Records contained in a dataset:

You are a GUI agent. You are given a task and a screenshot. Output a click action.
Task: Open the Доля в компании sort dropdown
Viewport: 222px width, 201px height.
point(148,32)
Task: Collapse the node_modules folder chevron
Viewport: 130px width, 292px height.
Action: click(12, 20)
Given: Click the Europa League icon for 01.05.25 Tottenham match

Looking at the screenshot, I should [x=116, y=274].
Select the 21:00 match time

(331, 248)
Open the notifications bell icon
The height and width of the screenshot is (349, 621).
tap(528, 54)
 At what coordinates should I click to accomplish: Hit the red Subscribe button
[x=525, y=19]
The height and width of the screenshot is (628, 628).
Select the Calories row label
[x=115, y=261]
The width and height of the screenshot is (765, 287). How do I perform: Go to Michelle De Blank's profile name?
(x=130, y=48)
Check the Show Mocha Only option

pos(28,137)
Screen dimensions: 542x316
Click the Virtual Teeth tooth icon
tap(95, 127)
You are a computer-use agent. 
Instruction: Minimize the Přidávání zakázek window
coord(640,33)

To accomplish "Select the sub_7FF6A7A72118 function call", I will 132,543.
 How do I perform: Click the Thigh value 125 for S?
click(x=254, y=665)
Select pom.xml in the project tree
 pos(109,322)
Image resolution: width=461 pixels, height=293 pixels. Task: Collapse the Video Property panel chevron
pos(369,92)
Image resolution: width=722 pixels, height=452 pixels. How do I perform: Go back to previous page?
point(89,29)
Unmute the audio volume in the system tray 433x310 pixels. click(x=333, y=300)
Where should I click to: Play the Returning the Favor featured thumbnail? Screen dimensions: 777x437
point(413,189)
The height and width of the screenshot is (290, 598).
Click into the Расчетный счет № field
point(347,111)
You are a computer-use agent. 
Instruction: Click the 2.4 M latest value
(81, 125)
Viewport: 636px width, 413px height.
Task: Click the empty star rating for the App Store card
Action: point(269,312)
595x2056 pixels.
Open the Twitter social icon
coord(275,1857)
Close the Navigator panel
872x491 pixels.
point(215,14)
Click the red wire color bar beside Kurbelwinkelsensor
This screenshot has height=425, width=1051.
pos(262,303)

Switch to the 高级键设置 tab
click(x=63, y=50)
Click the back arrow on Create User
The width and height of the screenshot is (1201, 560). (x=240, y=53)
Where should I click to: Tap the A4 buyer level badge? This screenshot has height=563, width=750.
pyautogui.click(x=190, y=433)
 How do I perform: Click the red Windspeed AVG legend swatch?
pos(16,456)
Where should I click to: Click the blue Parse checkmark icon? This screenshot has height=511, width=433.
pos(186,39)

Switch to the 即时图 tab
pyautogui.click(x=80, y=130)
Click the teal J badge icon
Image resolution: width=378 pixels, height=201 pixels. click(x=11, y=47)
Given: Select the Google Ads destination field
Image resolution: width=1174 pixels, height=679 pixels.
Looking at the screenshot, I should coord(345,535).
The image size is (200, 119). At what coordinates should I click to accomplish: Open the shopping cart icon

* _What you need to do_: Reproduce the data, keeping every line exactly the same.

* _Exercise output_:
You are a GUI agent. You are given a task and a screenshot. Output a click action.
Task: Open the Доля в компании sort dropdown
Viewport: 222px width, 201px height.
point(148,32)
Task: Collapse the node_modules folder chevron
Viewport: 130px width, 292px height.
Action: click(12, 20)
Given: Click the Europa League icon for 01.05.25 Tottenham match

Looking at the screenshot, I should [x=116, y=274].
Select the 21:00 match time

(331, 248)
Open the notifications bell icon
The height and width of the screenshot is (349, 621).
tap(528, 54)
 At what coordinates should I click to accomplish: Hit the red Subscribe button
[x=525, y=19]
The height and width of the screenshot is (628, 628).
Select the Calories row label
[x=115, y=261]
The width and height of the screenshot is (765, 287). How do I perform: Go to Michelle De Blank's profile name?
(x=130, y=48)
Check the Show Mocha Only option

pos(28,137)
Screen dimensions: 542x316
Click the Virtual Teeth tooth icon
tap(95, 127)
You are a computer-use agent. 
Instruction: Minimize the Přidávání zakázek window
coord(640,33)

To accomplish "Select the sub_7FF6A7A72118 function call", I will 132,543.
 How do I perform: Click the Thigh value 125 for S?
click(x=254, y=665)
Select pom.xml in the project tree
 pos(109,322)
Image resolution: width=461 pixels, height=293 pixels. Task: Collapse the Video Property panel chevron
pos(369,92)
Image resolution: width=722 pixels, height=452 pixels. How do I perform: Go back to previous page?
point(89,29)
Unmute the audio volume in the system tray 433x310 pixels. click(x=333, y=300)
Where should I click to: Play the Returning the Favor featured thumbnail? Screen dimensions: 777x437
point(413,189)
The height and width of the screenshot is (290, 598).
Click into the Расчетный счет № field
point(347,111)
You are a computer-use agent. 
Instruction: Click the 2.4 M latest value
(81, 125)
Viewport: 636px width, 413px height.
Task: Click the empty star rating for the App Store card
Action: point(269,312)
595x2056 pixels.
Open the Twitter social icon
coord(275,1857)
Close the Navigator panel
872x491 pixels.
point(215,14)
Click the red wire color bar beside Kurbelwinkelsensor
This screenshot has height=425, width=1051.
pos(262,303)

Switch to the 高级键设置 tab
click(x=63, y=50)
Click the back arrow on Create User
The width and height of the screenshot is (1201, 560). (x=240, y=53)
Where should I click to: Tap the A4 buyer level badge? This screenshot has height=563, width=750.
pyautogui.click(x=190, y=433)
 How do I perform: Click the red Windspeed AVG legend swatch?
pos(16,456)
Where should I click to: Click the blue Parse checkmark icon? This screenshot has height=511, width=433.
pos(186,39)

Switch to the 即时图 tab
pyautogui.click(x=80, y=130)
Click the teal J badge icon
Image resolution: width=378 pixels, height=201 pixels. click(x=11, y=47)
Given: Select the Google Ads destination field
Image resolution: width=1174 pixels, height=679 pixels.
Looking at the screenshot, I should coord(345,535).
The image size is (200, 119). At what coordinates should I click to accomplish: Open the shopping cart icon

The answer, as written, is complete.